I Love This Club

I think I’ve belonged to this Hunt Club since either 2000 or 2001. Can’t remember. But honestly, there’s a lot I can’t remember……………..What a fun, hysterical, mixed-kettle of fish! You never know what to expect, but you can rest assured it will probably be unexpected.
We have the best parties. We have the best stories. We have Hunt Club brawls (that was before my time in the 80’s, but it’s a legend). We have the best Teas. What is a Tea you may ask? Well, firstly………..I don’t think it has ever had anything to do with actual tea. Maybe Long Island, but not the brewed kind. It’s kind-of-like an equine event/tail-gate…………but in a pasture or in the woods, not in a parking lot. Teas usually start between 10:00 and 11:00am or 6:30 and 7:00pm depending on the Hunt. People come in, untack, are exhausted & filthy. (This is the time when you always check people’s backsides and backs to see who has dirt on them. It’s that ah-ha moment when you know who departed from their horse out in the field.) Horses are then subsequently left munching, tied off to their trailers, and riders filter in to the picnic tables or chairs to eat and re-count the past few hours.

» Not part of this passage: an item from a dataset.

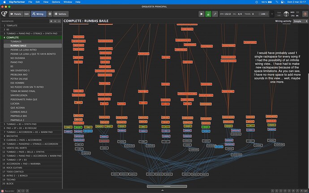The image size is (309, 193).
Task: Open the Setlists view
Action: click(x=61, y=14)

It’s a revolving system of who hosts the Tea. Most are good, but some are fantastic! We even had a Greek-themed one planned by another member complete with a belly-dancer———but a Hurricane came through or something and that Hunt & Tea were cancelled. Sigh! You know the great ones by how long people stay, because lets face it, everyone is sore and dirty and they have to haul a horse trailer home and then bathe and care for their mount before they can continue with their “regular” day. I’m proud to say, my Teas are great! Here’s my recipe for success: Serve peasant food in large quantities (you know the tasty, inexpensive stuff with wonderful carbs & calories). But whatever is served make sure you’ve made copious amounts so it doesn’t run out. Concentrate on refined sugars and inordinate amounts of butter (always a plus/salted or sweet) and if you’re worried then add more butter. And when in doubt, make real mashed potatoes (with said butter and real whipping cream—–yes, whipping cream). (I suggest just spackling them directly onto your chins or thighs.) I like to leave lumps in mine. They are kind of like that precious little “find” in your mound on your plate of your own personal carb. Really a treat.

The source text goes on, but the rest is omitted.